■ PAGE EXTRACT:

########

Dark jazz Dutch band

The Kilimanjaro Darkjazz Ensemble is a Dutch band formed in Utrecht, Netherlands, in 1999. The group is composed of Jason Köhnen, Gideon Kiers, trombonist Hilary Jeffery, cellist Nina Hitz, singer Charlotte Cegarra, guitarist Eelco Bosman, and violinist Sadie Anderson. Its live counterpart is The Mount Fuji Doomjazz Corporation.

==History==
Köhnen and Kiers initially formed the group, often abbreviated as TKDE, in 1999 as a project for scoring silent movies such as Nosferatu and Metropolis. Köhnen and Kiers knew each other from studying at the Utrecht School of Arts. The hitherto electronic project was altered in 2004 when British trombonist Jeffery and Swiss cellist Hitz joined. As a quartet, the group released their debut album. Since then, the group has added Cegarra and Bosman in 2006, and Anderson in 2008. The group formed The Mount Fuji Doomjazz Corporation in 2007 as an improvisational side project. The group released their crowd-funded From the Stairwell in 2011. In late 2013, the group disbanded. Jason Köhnen confirmed this on his new project's Facebook page.

########

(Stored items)

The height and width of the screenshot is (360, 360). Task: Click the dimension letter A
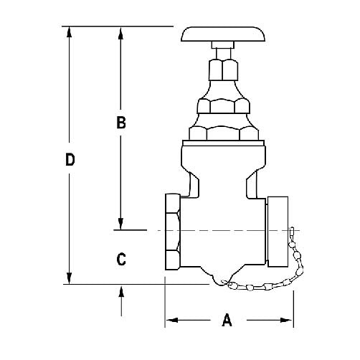pos(227,321)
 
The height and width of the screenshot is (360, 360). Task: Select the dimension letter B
pos(121,123)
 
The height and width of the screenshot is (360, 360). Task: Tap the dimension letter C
pos(121,258)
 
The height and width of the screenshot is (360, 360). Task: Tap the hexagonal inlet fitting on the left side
pos(173,231)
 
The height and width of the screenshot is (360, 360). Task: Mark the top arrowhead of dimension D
pos(70,33)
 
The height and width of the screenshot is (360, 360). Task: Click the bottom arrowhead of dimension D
pos(70,278)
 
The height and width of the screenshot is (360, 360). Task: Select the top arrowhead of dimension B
pos(121,33)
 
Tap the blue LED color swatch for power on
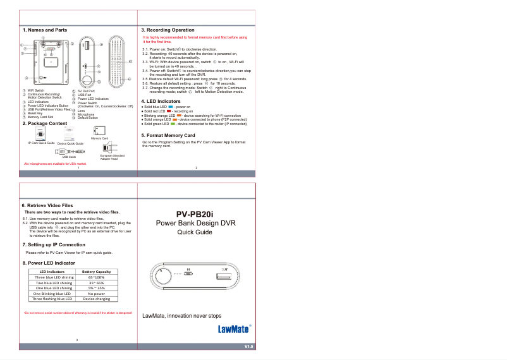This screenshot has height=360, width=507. point(162,107)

########

■ WHAT YOU WILL DO:
1: Quote from the band profile the part that opens with the words containing "Dark jazz Dutch" and closes with "Fuji Doomjazz Corporation.".
2: Answer these questions using the band profile.
(a) In what city was the group formed?
(b) What instrument does Nina Hitz play?
(c) In what year did Sadie Anderson join?
3: Decide whether each statement agrees with the band profile.
(a) Köhnen and Kiers first formed the group to score silent movies.
(b) The Mount Fuji Doomjazz Corporation was formed in 2004.
(c) The group disbanded in late 2013.
This material stands apart from the band profile.

■ SOLUTIONS IN ORDER:
1:
Dark jazz Dutch band

The Kilimanjaro Darkjazz Ensemble is a Dutch band formed in Utrecht, Netherlands, in 1999. The group is composed of Jason Köhnen, Gideon Kiers, trombonist Hilary Jeffery, cellist Nina Hitz, singer Charlotte Cegarra, guitarist Eelco Bosman, and violinist Sadie Anderson. Its live counterpart is The Mount Fuji Doomjazz Corporation.

2:
(a) Utrecht, Netherlands
(b) Cello
(c) 2008

3:
(a) Yes: "as a project for scoring silent movies such as Nosferatu and Metropolis"
(b) No: "The group formed The Mount Fuji Doomjazz Corporation in 2007"
(c) Yes: "In late 2013, the group disbanded."